Overflow~とある高校生たちの恋愛事情~
言って。【弓坂×小山】
先日、小山に告白されて付き合うことになった。
それ以来俺たちは、部活の時間が合えば一緒に帰ることにしている。

しかし、こう隣を歩いていると小山の小ささに驚く。
背は女子の中でも低いほうだろう。
俺と話す時かなり上を向いているが、首は疲れないのだろうか。
あと歩幅も小さい。
少し遅めに歩く程度では小山を置いて行ってしまう。
女子と付き合うとは難しいものだ。

今日はお互い部活が早めに終わり、一緒に帰っている。
美術部に所属している小山は今、新入生にデッサンを教えているそうだ。
自分で描くのは簡単だけど、人に教えるのはとても難しいらしい。
絵のことはよくわからないが、確かに人にものを教えるのというのは、とても難しいことだ。

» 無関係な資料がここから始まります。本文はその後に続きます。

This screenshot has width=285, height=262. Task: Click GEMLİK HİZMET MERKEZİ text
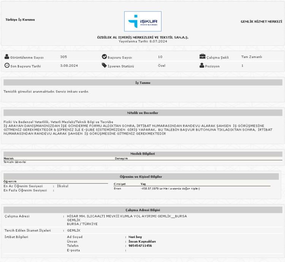click(x=261, y=22)
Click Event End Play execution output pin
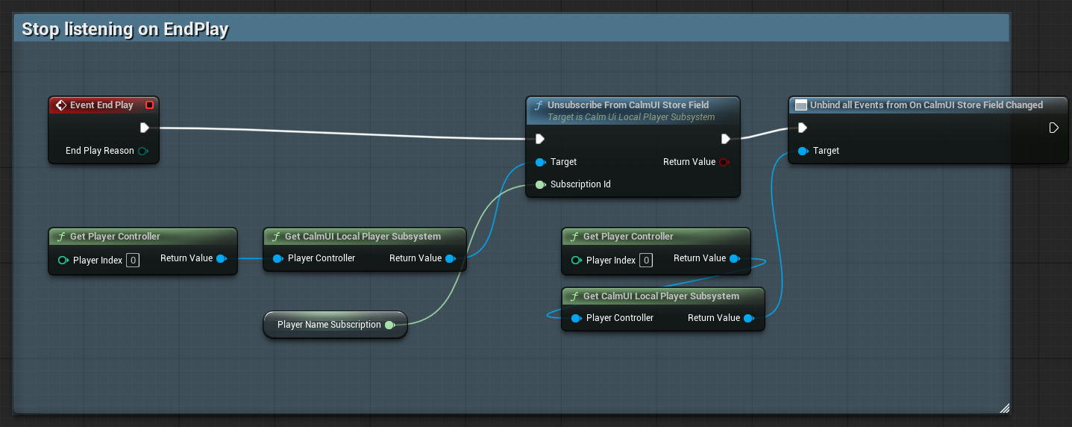 point(145,128)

俺もバスケ部で新入生にいろいろ教えているが、なかなかうまくいかない。
結局最後は3年生でエースの角田先輩に助けてもらっている。

そんな近況報告をしていると、小山が急に立ち止まった。

「弓坂くん、ちょっとわがまま言ってもいいかな?」

「何だ?」

振り向くと小山は顔を赤くして、顔を少し俯かせていた。
先日の告白の時もそうだったのだが、緊張している時の癖なのだろうか。

「あのね、弓坂くんにちゃんと好きって言ってもらったの、告白の日以来ないから、言って欲しいなって...」

なんだ、そういうことか。

「確かにそうだな、今後気をつける。」

「え、そうじゃなくて」

「なんだ?俺は何か勘違いしているか?」

「いや、なんていうか、その...今、好きって言って欲しいの。」

「それは俺の愛情表現が足りないということだな。」

「うーん、そういうことなのかな?」

「だが俺は良い愛情表現がいまいちわからない。小山、何かして欲しいことはあるか」

「やっぱりそうじゃなくて!」

「何が違うんだ!?」

「私はただ、今この場で、弓坂くんに好きって言って欲しいだけなの!」

「それだけなのか?」

「うん、でももういいや。このまま言ってもらっても、言わせたかんじになっちゃうし。」

そう言うと小山は歩き始めた。
自分の鈍さには本当に呆れる。
また小山を傷つけてしまったようだ。

「好きだ。小山。」

小山が足を止める。

「俺は小山が本当に好きだ。大好きだ。言わされたように聞こえるかもしれないが、本当に本心から好きだ。」

振り向いた小山は、涙を流していた。

「小山?やっぱり遅かったか?」

「ううん、ありがとう。私も大好き。」

小山は涙を流しながら、くしゃりと笑った。
その顔は夕日の橙に染まって、とても綺麗だった。

「もう一個わがまま言ってもいい?」

「何だ?」

「名字じゃなくて、名前で呼んでほしいな。」

「それも今か?」

「うん、今。」

「わかった。」

深呼吸をして、まっすぐ小山の目を見る。
小山の名前は確か...

「葵。」

「剛くん。」

なんだか嬉しいが恥ずかしく、むず痒い。
2人とも顔を真っ赤にして俯いてしまった。

「なんか、変なかんじだね。」

「そうだな。」

「何度も呼べばなれるかな?」

「そうかもしれないな。葵。」

葵はより一層顔を真っ赤にして後ろを向いてしまった。
やばい、可愛い。
ボキャ貧過ぎて形容し難い可愛さだ。

「ズルいよ、弓坂くん。」

「名前で呼ぶんじゃないのか?葵。」

「だから、不意討ちしないでぇー!」

「葵が呼んでくれたらいい話じゃないか。」

「うん...」

恥ずかしがる姿が可愛すぎて虐めてしまう。
少しの間を置いて葵が口を開く。

「剛くん、大好き」

やばい、可愛いとか言うレベルじゃない。
虐めすぎたのか、あまりに強烈なカウンターで急に照れ臭くなってきた。
葵も恥ずかしいのか、また顔を真っ赤にしている。

「...帰ろっか。剛くん」

「...そうだな。葵」

少しだが、関係は進んだ...かもしれない。
そんな帰り道だった。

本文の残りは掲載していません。